** START OF GIVEN DATA **

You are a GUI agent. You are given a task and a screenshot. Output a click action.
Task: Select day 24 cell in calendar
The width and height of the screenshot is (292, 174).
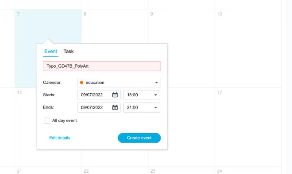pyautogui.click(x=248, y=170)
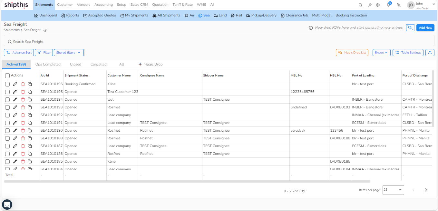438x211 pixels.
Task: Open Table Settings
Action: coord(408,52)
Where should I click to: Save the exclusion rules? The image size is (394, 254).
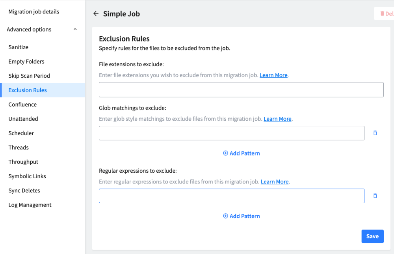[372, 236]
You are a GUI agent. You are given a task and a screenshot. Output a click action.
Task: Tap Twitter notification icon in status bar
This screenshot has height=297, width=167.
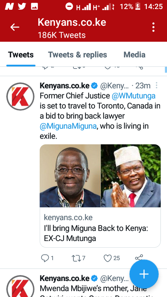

** END OF GIVEN DATA **

GOAL OF THE EXERCISE:
Rewrite all of the records above, replacing "screenshot" with "screen capture" everywhere and changing nothing else. Omit the pictures from your answer.

SOLVED EXERCISE:
You are a GUI agent. You are given a task and a screen capture. Output a click action.
Task: Select day 24 cell in calendar
The width and height of the screen capture is (292, 174).
pyautogui.click(x=248, y=170)
438x211 pixels.
Task: Open Table Settings
Action: coord(408,52)
Where should I click to: Save the exclusion rules? The image size is (394, 254).
[372, 236]
You are a GUI agent. You are given a task and a screen capture. Output a click action.
Task: Tap Twitter notification icon in status bar
This screen capture has height=297, width=167.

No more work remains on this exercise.